Return the items below verbatim, line for line, leaving out every picture.

(Stored items)
══════

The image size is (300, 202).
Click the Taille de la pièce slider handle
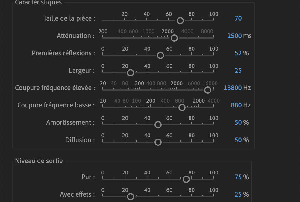(x=180, y=21)
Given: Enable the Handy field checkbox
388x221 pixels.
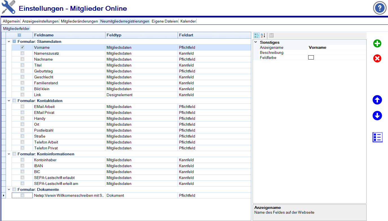Looking at the screenshot, I should [x=23, y=118].
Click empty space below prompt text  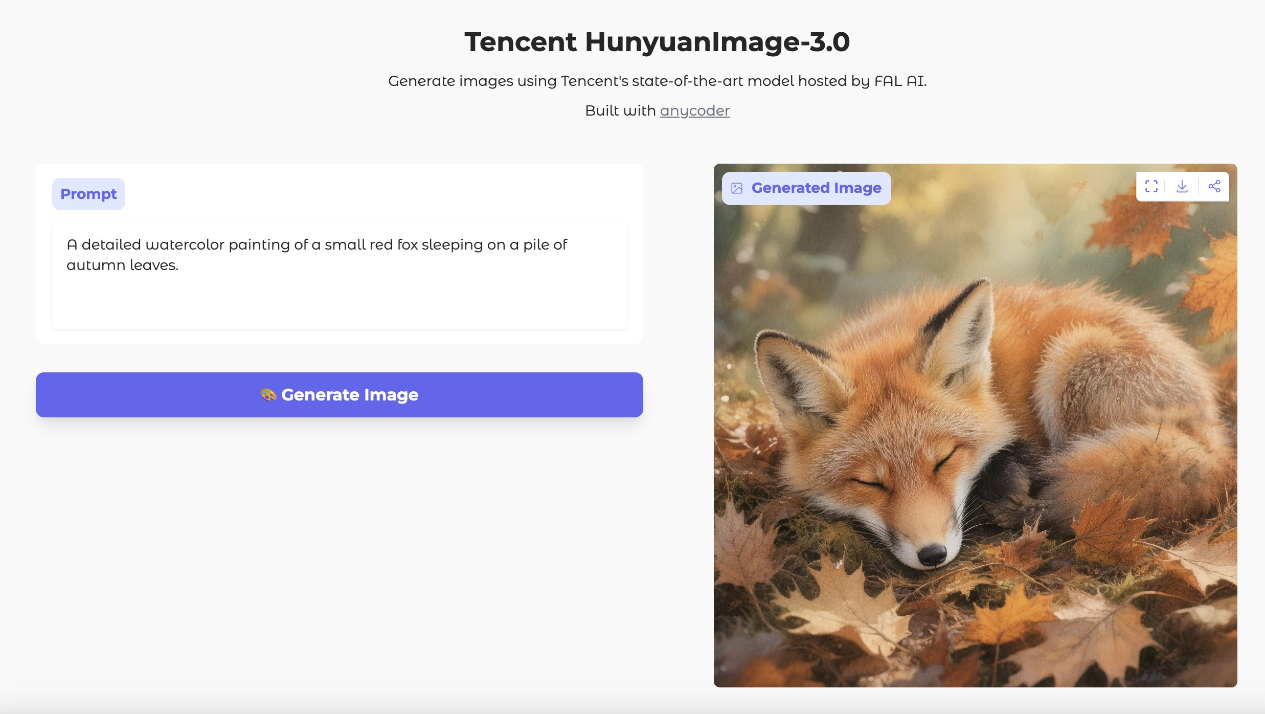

══════

COMPLETE ANSWER =
The image size is (300, 202).
Click the Taille de la pièce slider handle
(x=180, y=21)
Given: Enable the Handy field checkbox
388x221 pixels.
Looking at the screenshot, I should [x=23, y=118].
Click empty space below prompt text  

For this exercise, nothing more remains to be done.